ES-Hadoop是连接快速查询和大数据分析的桥梁,它能够无间隙的在Hadoop和ElasticSearch上移动数据。ES Hadoop索引Hadoop数据到Elasticsearch,充分利用其查询速度,大量聚合能力来使它比以往更快,同时可以使用HDFS作为Elasticsearch长期存档。ES-Hadoop可以本地集成Hadoop生态系统上的很多流行组件,比如Spark、Hive、Pig、Storm、MapReduce等。官方有张图可以很好说明
下面直接看一个简单的ES与Hadoop之间数据移动的实例
项目依赖的jar包如下
org.elasticsearch
elasticsearch-hadoop
2.3.2
ElasticSearch到Hadoop最简单的实例
import java.io.IOException;
import org.apache.hadoop.conf.Configuration;
import org.apache.hadoop.fs.Path;
import org.apache.hadoop.io.Text;
import org.apache.hadoop.mapreduce.Job;
import org.apache.hadoop.mapreduce.Mapper;
import org.apache.hadoop.mapreduce.lib.output.FileOutputFormat;
import org.apache.hadoop.util.GenericOptionsParser;
import org.elasticsearch.hadoop.mr.EsInputFormat;
import org.elasticsearch.hadoop.mr.LinkedMapWritable;
import org.slf4j.Logger;
import org.slf4j.LoggerFactory;
public class E2HJob01 {
private static Logger LOG = LoggerFactory.getLogger(E2HJob01.class);
public static void main(String args[]) {
try {
Configuration conf = new Configuration();
conf.setBoolean("mapreduce.map.speculative", false);
conf.setBoolean("mapreduce.reduce.speculative", false);
//ElasticSearch节点
conf.set("es.nodes", "centos.host1:9200");
//ElaticSearch Index/Type
conf.set("es.resource", "job/51/");
String[] oArgs = new GenericOptionsParser(conf, args).getRemainingArgs();
if (oArgs.length != 1) {
LOG.error("error");
System.exit(2);
}
Job job = Job.getInstance(conf, "51JOBE2H01");
job.setJarByClass(E2HJob01.class);
job.setInputFormatClass(EsInputFormat.class);
job.setMapperClass(E2HMapper01.class);
job.setMapOutputKeyClass(Text.class);
job.setMapOutputValueClass(LinkedMapWritable.class);
FileOutputFormat.setOutputPath(job, new Path(oArgs[0]));
System.out.println(job.waitForCompletion(true));
} catch (Exception e) {
LOG.error(e.getMessage(), e);
}
}
}
class E2HMapper01 extends Mapper {
private static final Logger LOG = LoggerFactory.getLogger(E2HMapper01.class);
@Override
protected void setup(Context context) throws IOException, InterruptedException {
super.setup(context);
}
@Override
protected void map(Text key, LinkedMapWritable value, Context context)
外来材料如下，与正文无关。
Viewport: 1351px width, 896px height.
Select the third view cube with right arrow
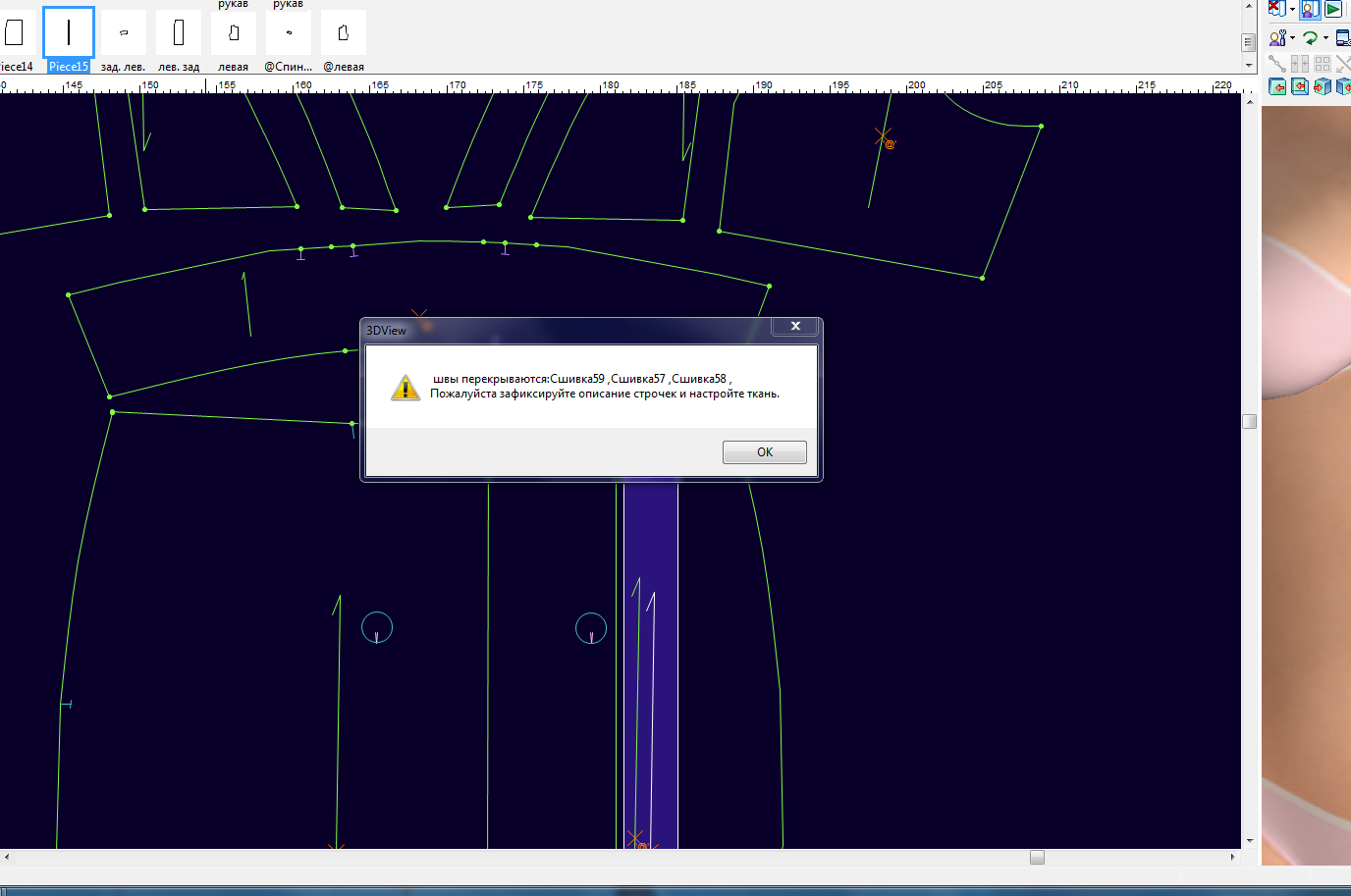point(1322,86)
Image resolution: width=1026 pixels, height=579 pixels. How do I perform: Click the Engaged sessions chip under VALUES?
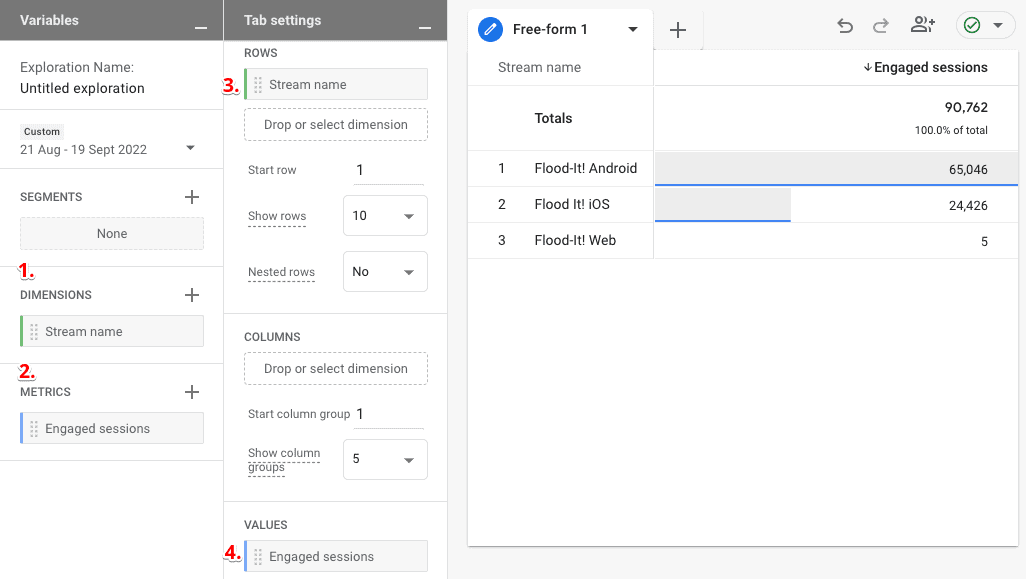(335, 556)
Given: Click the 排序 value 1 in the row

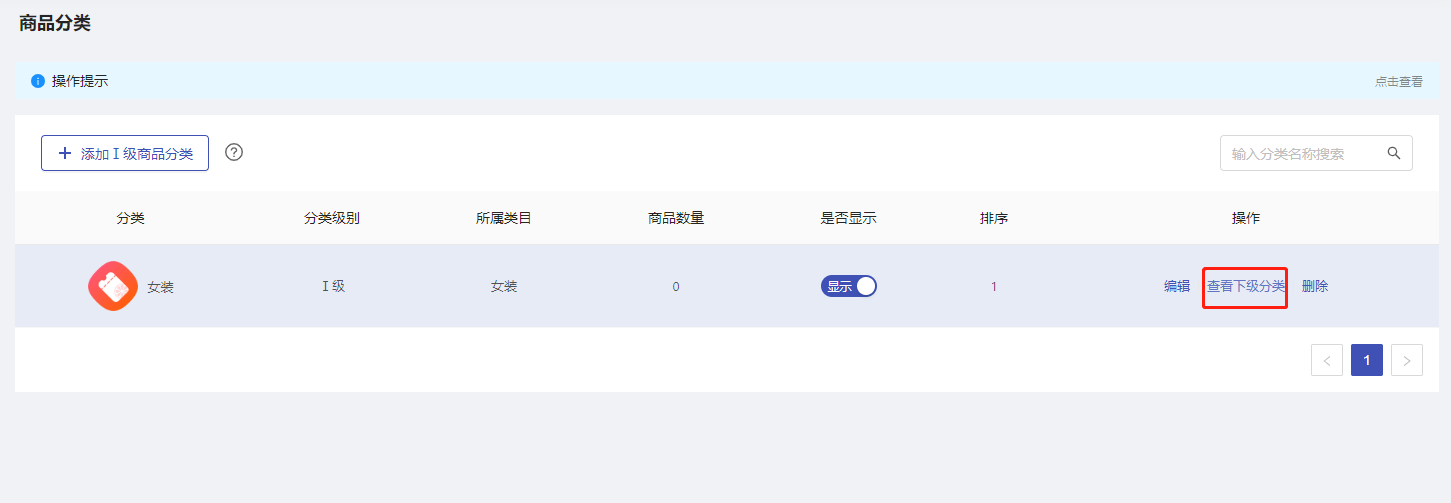Looking at the screenshot, I should tap(994, 287).
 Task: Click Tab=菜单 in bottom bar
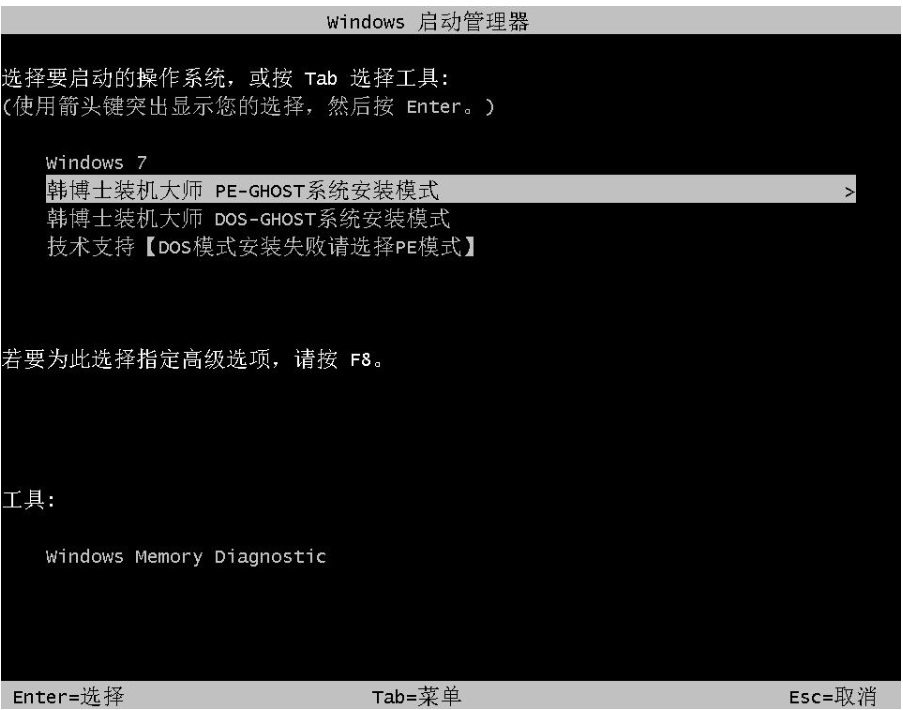point(416,696)
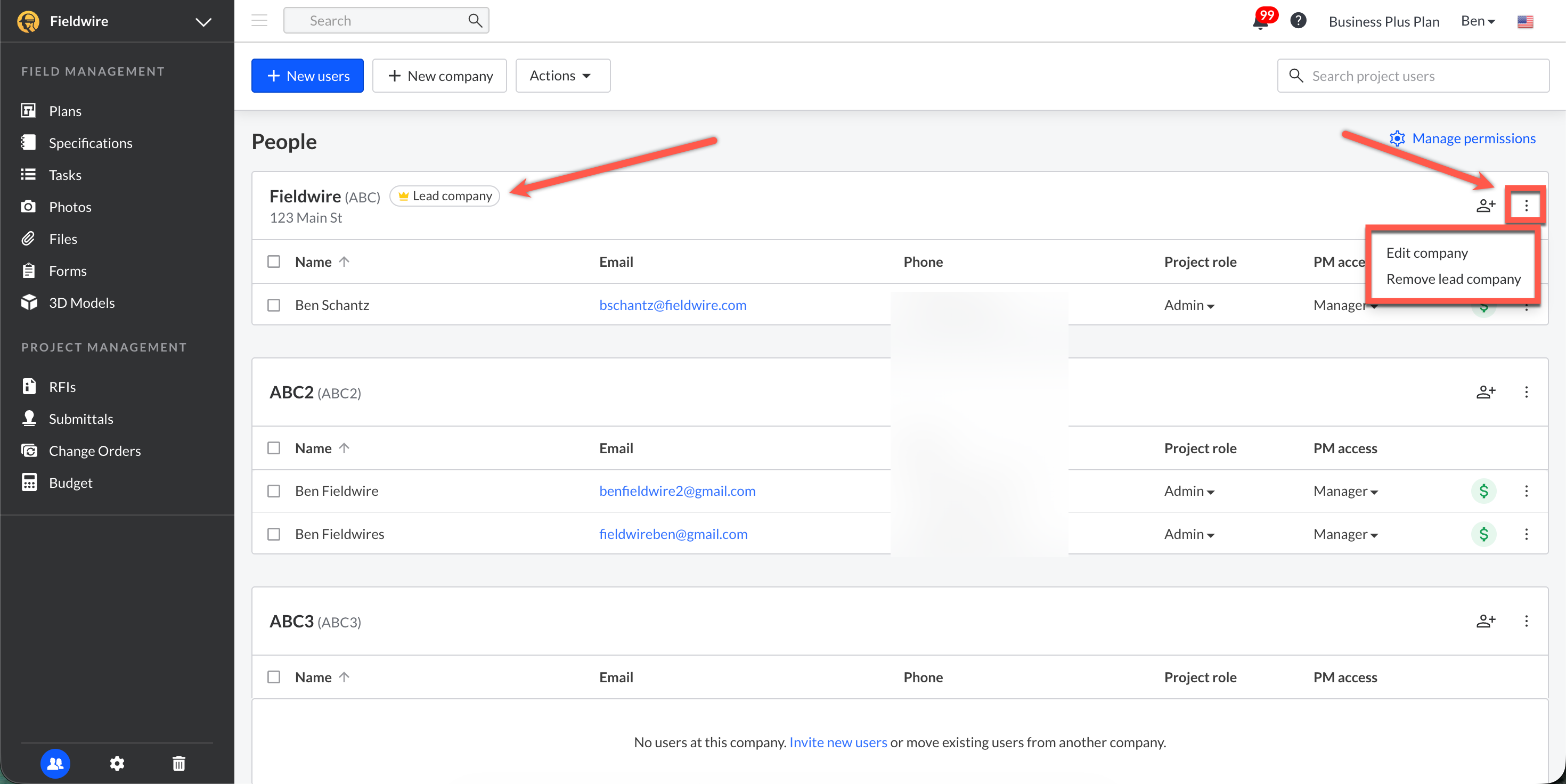The width and height of the screenshot is (1566, 784).
Task: Click the New users button
Action: pyautogui.click(x=308, y=76)
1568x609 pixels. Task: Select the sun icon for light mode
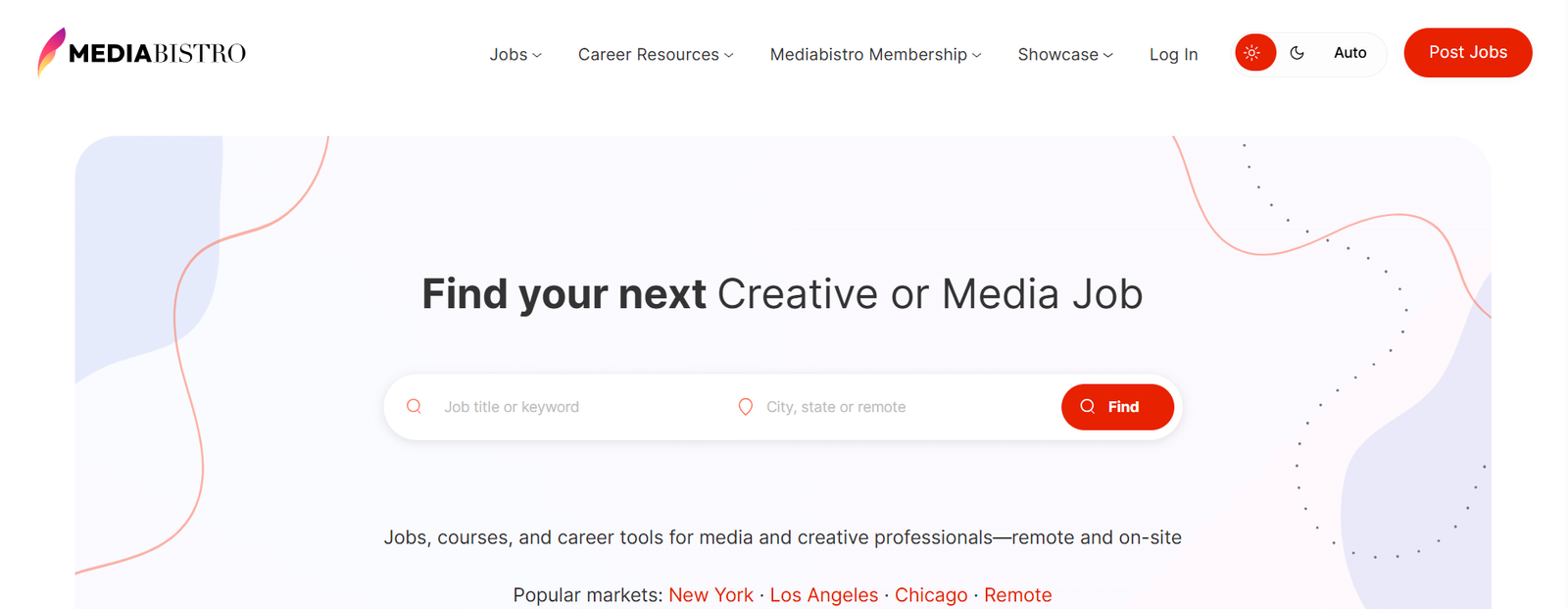tap(1255, 52)
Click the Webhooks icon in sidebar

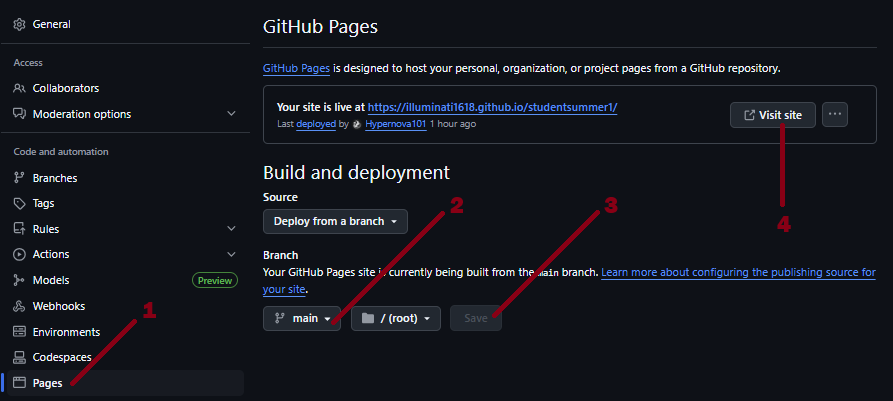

throws IOException, InterruptedException {
LOG.info("key {} value {}", key, value);
context.write(key, value);
}
@Override
protected void cleanup(Context context) throws IOException, InterruptedException {
super.cleanup(context);
}
}
import java.io.IOException;
import java.util.HashMap;
import java.util.Map;
import java.util.Map.Entry;
import org.apache.commons.lang.StringUtils;
import org.apache.hadoop.conf.Configuration;
import org.apache.hadoop.fs.Path;
import org.apache.hadoop.io.NullWritable;
import org.apache.hadoop.io.Text;
import org.apache.hadoop.io.Writable;
import org.apache.hadoop.mapreduce.Job;
import org.apache.hadoop.mapreduce.Mapper;
import org.apache.hadoop.mapreduce.lib.output.FileOutputFormat;
import org.apache.hadoop.util.GenericOptionsParser;
import org.elasticsearch.hadoop.mr.EsInputFormat;
import org.elasticsearch.hadoop.mr.LinkedMapWritable;
import org.platform.eshadoop.modules.examples.writable.JobWritable;
import org.slf4j.Logger;
import org.slf4j.LoggerFactory;
public class E2HJob02 {
private static Logger LOG = LoggerFactory.getLogger(E2HJob02.class);
public static void main(String args[]) {
try {
Configuration conf = new Configuration();
conf.setBoolean("mapreduce.map.speculative", false);
conf.setBoolean("mapreduce.reduce.speculative", false);
conf.set("es.nodes", "centos.host1:9200");
conf.set("es.resource", "job/51/");
conf.set("es.query", "?q=高*");
String[] oArgs = new GenericOptionsParser(conf, args).getRemainingArgs();
if (oArgs.length != 1) {
LOG.error("error");
System.exit(2);
}
Job job = Job.getInstance(conf, "51JOBE2H02");
job.setJarByClass(E2HJob02.class);
job.setInputFormatClass(EsInputFormat.class);
job.setMapperClass(E2HMapper02.class);
job.setMapOutputKeyClass(NullWritable.class);
job.setMapOutputValueClass(JobWritable.class);
FileOutputFormat.setOutputPath(job, new Path(oArgs[0]));
System.out.println(job.waitForCompletion(true));
} catch (Exception e) {
LOG.error(e.getMessage(), e);
}
}
}
class E2HMapper02 extends Mapper {
private static final Logger LOG = LoggerFactory.getLogger(E2HMapper02.class);
@Override
protected void setup(Context context) throws IOException, InterruptedException {
super.setup(context);
}
@Override
protected void map(Text key, LinkedMapWritable value, Context context)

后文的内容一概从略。